Lasiurus borealis have small and heavily constructed skulls. The arrangement of the 32 teeth is distinctive and shared with other Lasiurus species. Red bats have a tiny cone shaped upper premolar that is located at the inner junction of the upper canine and the second premolar.

Red bats have been called by Allen Kurta, author of "Mammals of the Great Lakes," one of the "most handsome mammals in the Great Lakes region."

  • Sexual Dimorphism
  • sexes colored or patterned differently
  • Range mass
    7 to 13 g
    0.25 to 0.46 oz
  • Range length
    93 to 117 mm
    3.66 to 4.61 in

Reproduction

An incomplete account of a red bat mating in flight was made in 1947. A bat biologist was fly fishing and watched as he saw what looked like a single bat tumble onto the bank. The biologist inspected with his flashlight, and saw what he originally thought was a female bat with young clinging to her. Under closer inspection the biologist saw that a male had clasped itself to the back of the female therefore making it impossible for either to fly. It seemed as if the male red bat had attached itself to the female in mid-flight. The male bat seemed to hold his position by hooking his claw over the female's wing.

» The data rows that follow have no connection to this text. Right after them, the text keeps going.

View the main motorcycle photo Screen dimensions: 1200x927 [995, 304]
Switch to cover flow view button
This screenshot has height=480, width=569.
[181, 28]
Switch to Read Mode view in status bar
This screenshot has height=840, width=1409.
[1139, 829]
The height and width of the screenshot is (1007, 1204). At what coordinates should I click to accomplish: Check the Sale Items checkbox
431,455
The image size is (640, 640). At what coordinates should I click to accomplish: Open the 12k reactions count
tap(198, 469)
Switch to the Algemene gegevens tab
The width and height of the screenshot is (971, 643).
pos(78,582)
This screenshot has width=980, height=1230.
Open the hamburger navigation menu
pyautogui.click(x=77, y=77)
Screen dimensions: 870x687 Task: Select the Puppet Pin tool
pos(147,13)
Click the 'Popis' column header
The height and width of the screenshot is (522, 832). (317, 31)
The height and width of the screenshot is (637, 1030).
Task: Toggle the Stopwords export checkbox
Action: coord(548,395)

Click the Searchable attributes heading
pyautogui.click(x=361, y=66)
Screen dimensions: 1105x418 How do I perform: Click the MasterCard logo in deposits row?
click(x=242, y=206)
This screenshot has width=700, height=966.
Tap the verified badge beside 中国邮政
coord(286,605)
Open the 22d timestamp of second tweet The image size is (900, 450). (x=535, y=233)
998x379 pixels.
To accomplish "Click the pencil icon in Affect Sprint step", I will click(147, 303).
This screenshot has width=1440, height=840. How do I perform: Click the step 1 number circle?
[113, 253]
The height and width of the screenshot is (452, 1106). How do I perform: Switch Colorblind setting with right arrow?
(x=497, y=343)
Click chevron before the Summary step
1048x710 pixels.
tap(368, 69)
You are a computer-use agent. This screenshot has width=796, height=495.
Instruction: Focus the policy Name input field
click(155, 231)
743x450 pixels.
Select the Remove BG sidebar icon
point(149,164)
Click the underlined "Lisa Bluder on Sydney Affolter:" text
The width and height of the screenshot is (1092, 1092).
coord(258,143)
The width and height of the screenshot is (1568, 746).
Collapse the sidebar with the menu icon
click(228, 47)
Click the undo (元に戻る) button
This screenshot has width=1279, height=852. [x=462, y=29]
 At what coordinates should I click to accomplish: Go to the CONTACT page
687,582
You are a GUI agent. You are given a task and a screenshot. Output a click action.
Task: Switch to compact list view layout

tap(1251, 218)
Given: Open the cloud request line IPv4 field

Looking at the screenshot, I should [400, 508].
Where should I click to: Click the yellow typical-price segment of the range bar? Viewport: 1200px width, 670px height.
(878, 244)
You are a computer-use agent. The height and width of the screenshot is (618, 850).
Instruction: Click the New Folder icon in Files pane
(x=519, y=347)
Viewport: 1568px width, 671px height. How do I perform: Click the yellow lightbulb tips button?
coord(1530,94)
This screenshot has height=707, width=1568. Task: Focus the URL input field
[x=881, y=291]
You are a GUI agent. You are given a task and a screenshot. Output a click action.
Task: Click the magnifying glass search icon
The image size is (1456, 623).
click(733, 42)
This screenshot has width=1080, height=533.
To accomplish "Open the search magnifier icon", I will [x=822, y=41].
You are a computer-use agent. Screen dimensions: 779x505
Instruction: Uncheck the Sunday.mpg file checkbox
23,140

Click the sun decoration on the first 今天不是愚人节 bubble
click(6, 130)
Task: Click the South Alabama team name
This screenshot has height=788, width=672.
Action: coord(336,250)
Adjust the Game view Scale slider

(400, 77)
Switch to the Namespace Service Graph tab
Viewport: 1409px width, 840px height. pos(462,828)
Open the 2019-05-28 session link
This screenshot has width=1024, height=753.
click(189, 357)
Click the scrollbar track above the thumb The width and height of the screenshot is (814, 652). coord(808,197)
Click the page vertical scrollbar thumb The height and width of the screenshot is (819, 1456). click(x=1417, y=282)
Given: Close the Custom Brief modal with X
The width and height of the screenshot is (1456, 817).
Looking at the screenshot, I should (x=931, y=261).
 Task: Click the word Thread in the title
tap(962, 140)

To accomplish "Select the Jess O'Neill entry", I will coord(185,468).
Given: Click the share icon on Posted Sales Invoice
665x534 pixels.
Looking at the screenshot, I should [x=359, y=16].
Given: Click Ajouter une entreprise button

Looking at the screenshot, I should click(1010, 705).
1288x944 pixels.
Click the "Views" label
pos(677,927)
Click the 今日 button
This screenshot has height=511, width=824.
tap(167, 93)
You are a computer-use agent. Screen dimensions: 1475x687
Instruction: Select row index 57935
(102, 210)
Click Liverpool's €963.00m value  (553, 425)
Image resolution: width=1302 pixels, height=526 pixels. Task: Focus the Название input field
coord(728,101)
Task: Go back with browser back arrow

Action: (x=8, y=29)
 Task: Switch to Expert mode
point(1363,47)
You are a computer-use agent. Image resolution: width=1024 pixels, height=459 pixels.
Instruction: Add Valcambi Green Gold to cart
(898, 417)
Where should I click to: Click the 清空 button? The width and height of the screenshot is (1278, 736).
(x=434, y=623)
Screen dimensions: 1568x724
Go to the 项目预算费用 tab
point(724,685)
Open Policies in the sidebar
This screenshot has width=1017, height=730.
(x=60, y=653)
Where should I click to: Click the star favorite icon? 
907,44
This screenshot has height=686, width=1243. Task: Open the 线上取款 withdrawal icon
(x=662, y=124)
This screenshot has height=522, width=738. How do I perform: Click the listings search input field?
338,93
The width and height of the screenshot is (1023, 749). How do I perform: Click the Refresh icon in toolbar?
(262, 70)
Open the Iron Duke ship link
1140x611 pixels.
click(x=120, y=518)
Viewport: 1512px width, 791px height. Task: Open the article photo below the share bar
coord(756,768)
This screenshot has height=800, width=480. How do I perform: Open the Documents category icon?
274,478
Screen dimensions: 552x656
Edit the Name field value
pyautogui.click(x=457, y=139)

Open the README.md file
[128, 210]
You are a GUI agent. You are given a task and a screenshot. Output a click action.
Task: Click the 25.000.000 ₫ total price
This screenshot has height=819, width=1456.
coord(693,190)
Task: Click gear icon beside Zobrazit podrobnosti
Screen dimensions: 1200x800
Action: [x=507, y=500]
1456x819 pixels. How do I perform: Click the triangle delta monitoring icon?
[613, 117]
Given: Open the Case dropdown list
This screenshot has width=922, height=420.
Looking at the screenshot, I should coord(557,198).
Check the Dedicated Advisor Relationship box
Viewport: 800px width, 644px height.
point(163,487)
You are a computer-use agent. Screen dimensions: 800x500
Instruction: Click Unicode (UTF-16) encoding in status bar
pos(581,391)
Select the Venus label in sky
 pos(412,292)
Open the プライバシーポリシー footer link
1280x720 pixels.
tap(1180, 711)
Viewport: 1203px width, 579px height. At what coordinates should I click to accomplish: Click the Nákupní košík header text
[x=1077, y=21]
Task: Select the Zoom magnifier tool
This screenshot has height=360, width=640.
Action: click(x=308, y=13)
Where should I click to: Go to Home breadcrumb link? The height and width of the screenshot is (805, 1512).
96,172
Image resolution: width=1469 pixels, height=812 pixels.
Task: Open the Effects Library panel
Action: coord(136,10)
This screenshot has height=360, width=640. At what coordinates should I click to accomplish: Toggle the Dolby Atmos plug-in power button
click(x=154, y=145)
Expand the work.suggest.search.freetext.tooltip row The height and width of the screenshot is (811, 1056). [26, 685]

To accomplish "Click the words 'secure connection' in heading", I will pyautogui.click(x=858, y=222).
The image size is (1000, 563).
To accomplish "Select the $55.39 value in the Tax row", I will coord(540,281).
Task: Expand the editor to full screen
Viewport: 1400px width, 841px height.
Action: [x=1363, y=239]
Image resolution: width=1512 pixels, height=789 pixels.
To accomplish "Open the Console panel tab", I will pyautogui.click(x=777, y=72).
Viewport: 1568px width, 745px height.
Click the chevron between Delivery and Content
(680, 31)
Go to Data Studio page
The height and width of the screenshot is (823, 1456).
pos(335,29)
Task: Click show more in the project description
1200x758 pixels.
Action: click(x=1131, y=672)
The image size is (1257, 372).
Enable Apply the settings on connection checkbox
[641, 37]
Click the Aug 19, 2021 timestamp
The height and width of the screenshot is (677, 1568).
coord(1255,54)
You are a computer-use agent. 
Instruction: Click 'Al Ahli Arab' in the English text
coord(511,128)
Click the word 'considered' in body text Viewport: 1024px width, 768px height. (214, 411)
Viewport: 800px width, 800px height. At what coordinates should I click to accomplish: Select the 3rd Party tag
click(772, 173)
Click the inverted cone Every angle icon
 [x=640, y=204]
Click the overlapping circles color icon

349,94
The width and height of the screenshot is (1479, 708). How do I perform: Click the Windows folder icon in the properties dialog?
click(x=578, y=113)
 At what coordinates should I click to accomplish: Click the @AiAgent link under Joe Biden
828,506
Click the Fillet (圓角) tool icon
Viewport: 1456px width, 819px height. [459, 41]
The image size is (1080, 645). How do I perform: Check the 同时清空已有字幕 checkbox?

Mating takes place in flight and copulation usually occurs in August or September. The sperm is stored until the spring, usually March or April. Female red bats possess four mammary glands while most other chiropterans have two. Female red bats give birth to one litter of twins each year, unlike most bats which give birth to single young. Newborn bats are hairless and weigh approximately 1.5 g. The young learn to fly at about five weeks old.

  • Breeding interval
    Red bats breed once each year.
  • Breeding season
    Mating occurs in August or September.
  • Range number of offspring
    1 to 4
  • Average number of offspring
    2
  • Range gestation period
    80 to 90 days
  • Average weaning age
    38 days
  • Average time to independence
    5 weeks

Like all mammals, female red bats nurse their young until the young are able to fend for themselves. It takes young red bats about five weeks to learn how to fly and forage on their own.

  • Parental Investment
  • pre-fertilization
    • protecting
      • female
  • pre-hatching/birth
    • provisioning
      • female
    • protecting
      • female
  • pre-weaning/fledging
    • provisioning
      • female
    • protecting
      • female
  • pre-independence
    • provisioning
      • female
    • protecting
      • female

Behavior

Red bats are migratory, arriving in the northern climates in mid-April and leaving in late October. There are records of bats hibernating in the northern parts of their range, but they typically migrate to warmer regions. When red bats hibernate they choose hollow trees. They maintain body temperatures just above freezing and cannot withstand prolonged periods of below freezing temperatures. They may lose up to 25% of their pre-hibernation weight by spring, severely depleting fat reserves (Fenton, 1985).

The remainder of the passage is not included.